------ Data
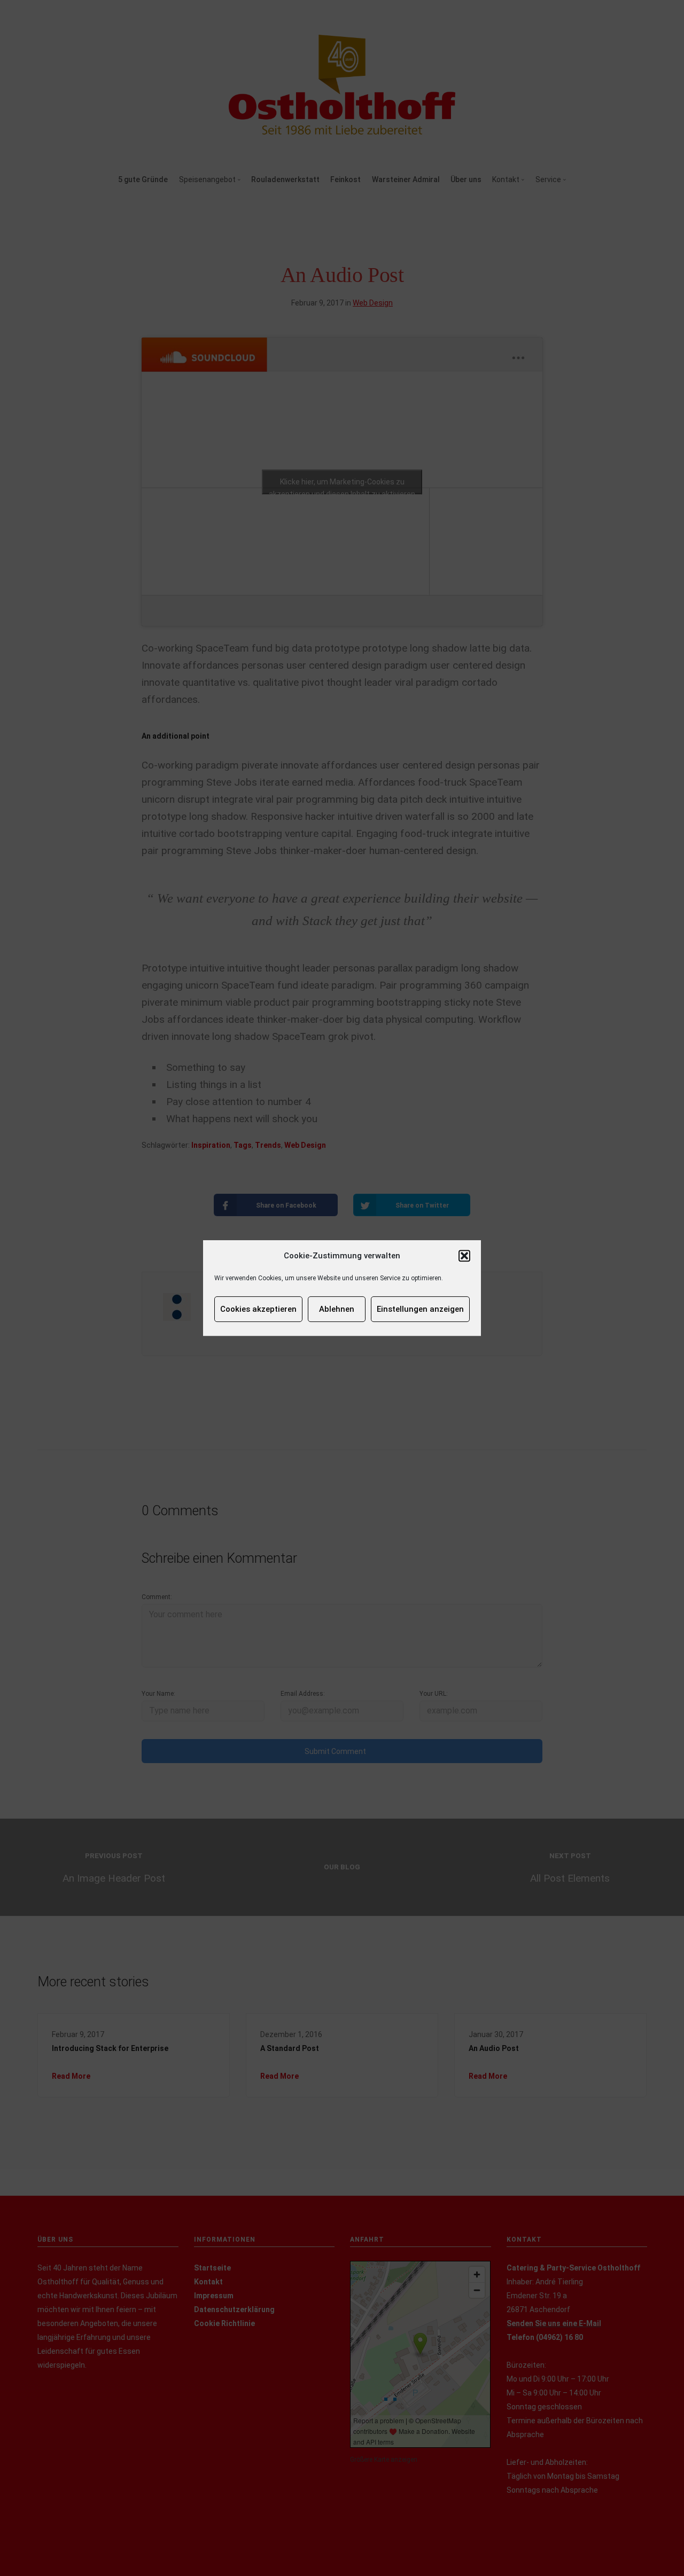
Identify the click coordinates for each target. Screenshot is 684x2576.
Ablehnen (336, 1309)
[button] (464, 1255)
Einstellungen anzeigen (420, 1309)
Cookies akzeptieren (258, 1309)
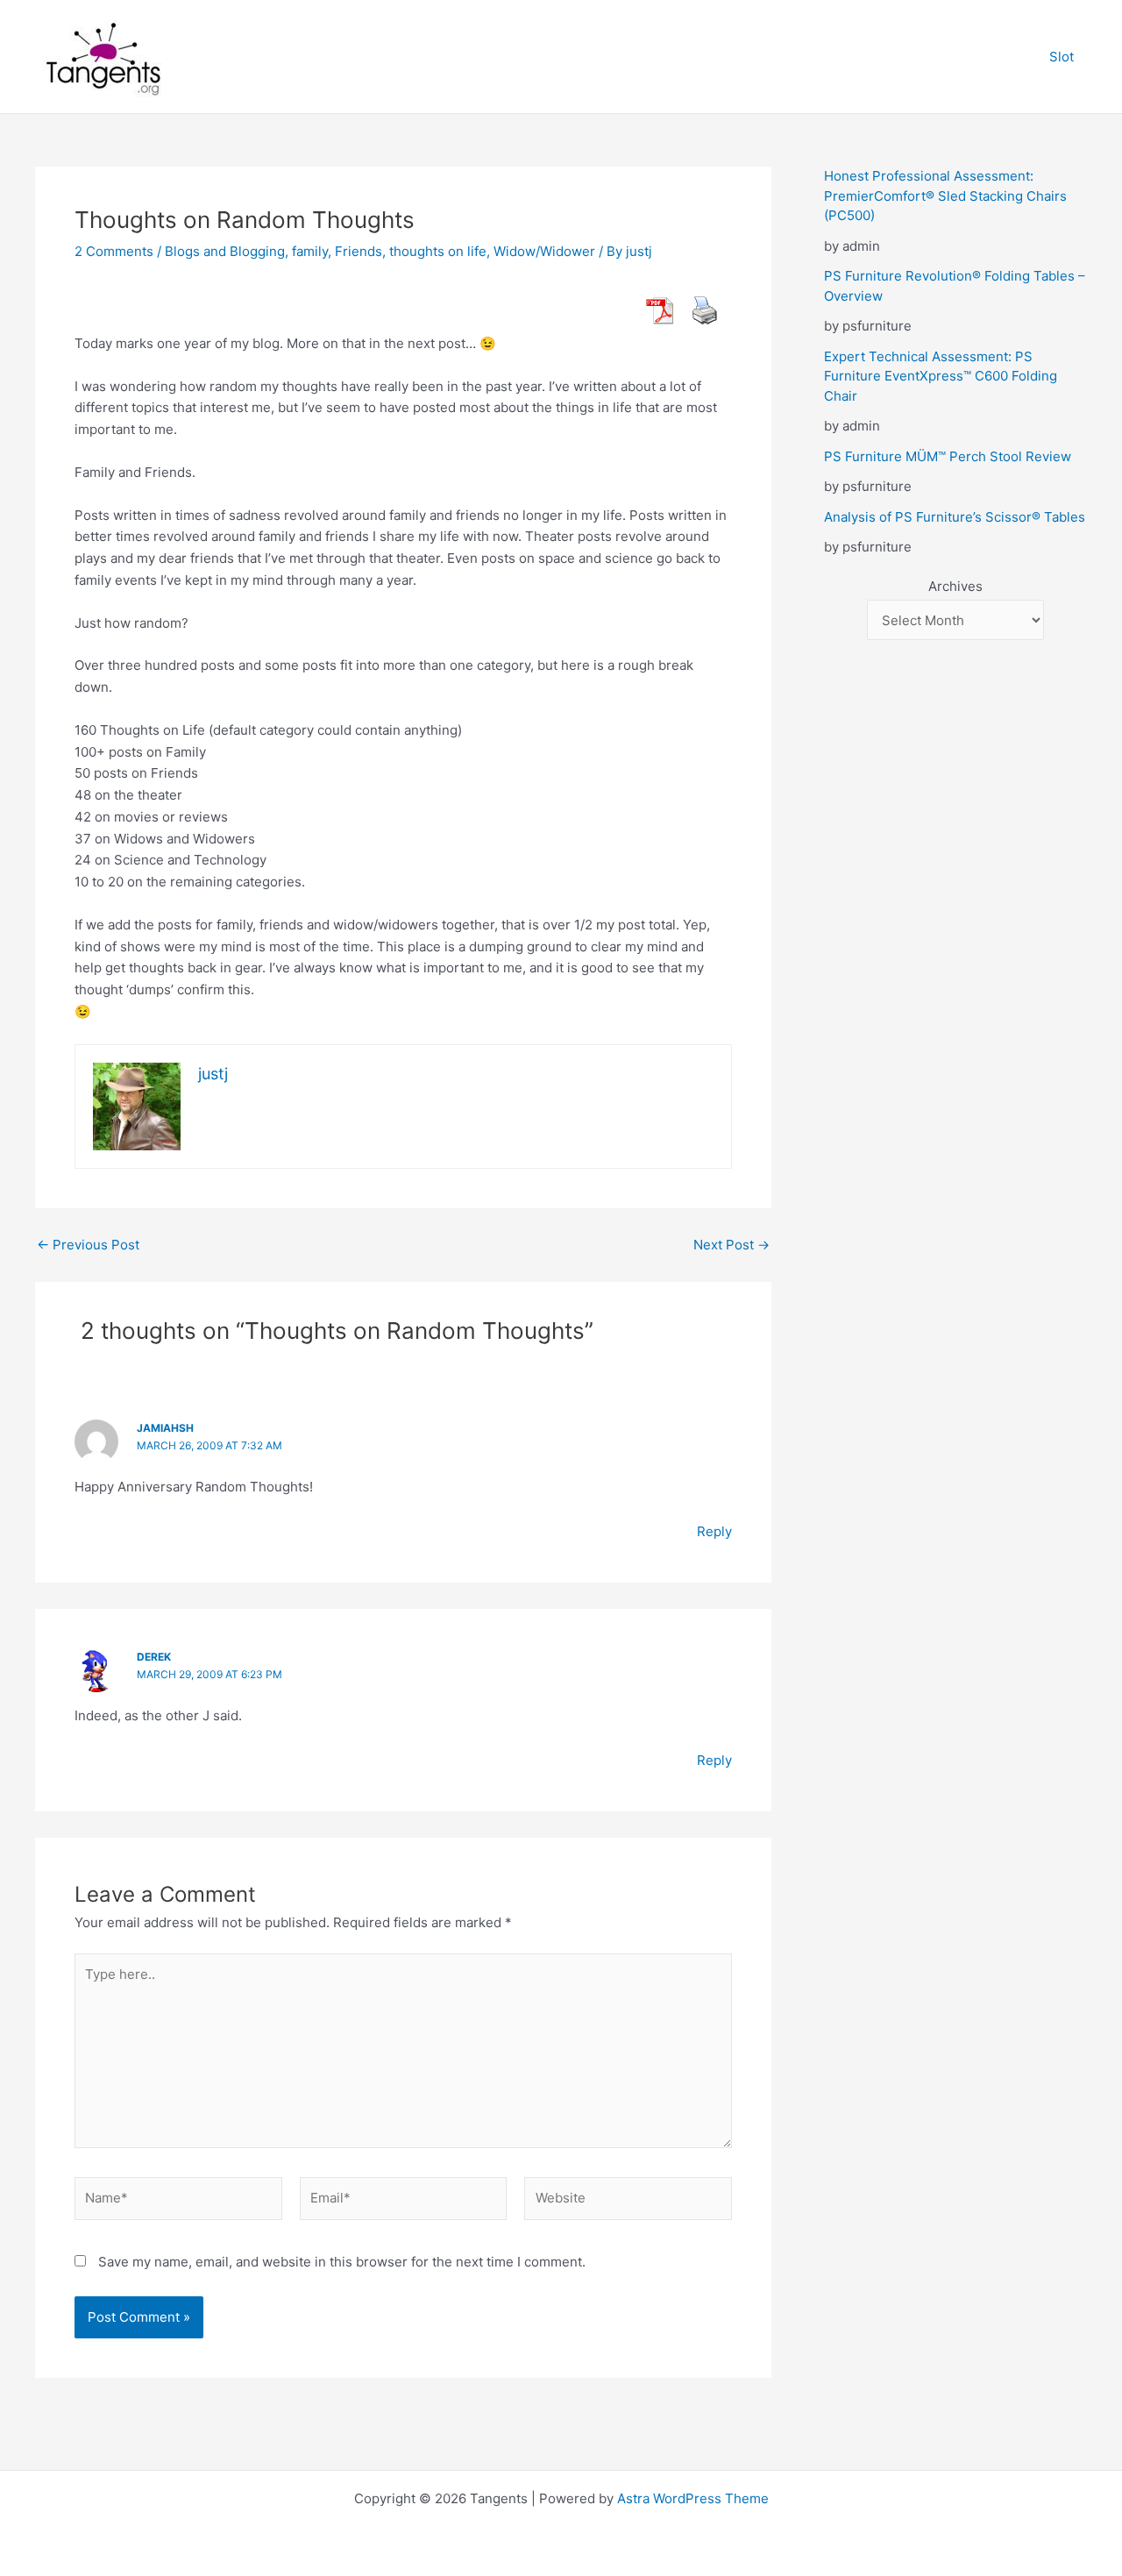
------------
- _What is being asked_: All pictures are to be dropped, and the records above returned exactly.

- _Problem solution_:
Identify the click coordinates for each target. Screenshot is 684x2576.
Ablehnen (336, 1309)
[button] (464, 1255)
Einstellungen anzeigen (420, 1309)
Cookies akzeptieren (258, 1309)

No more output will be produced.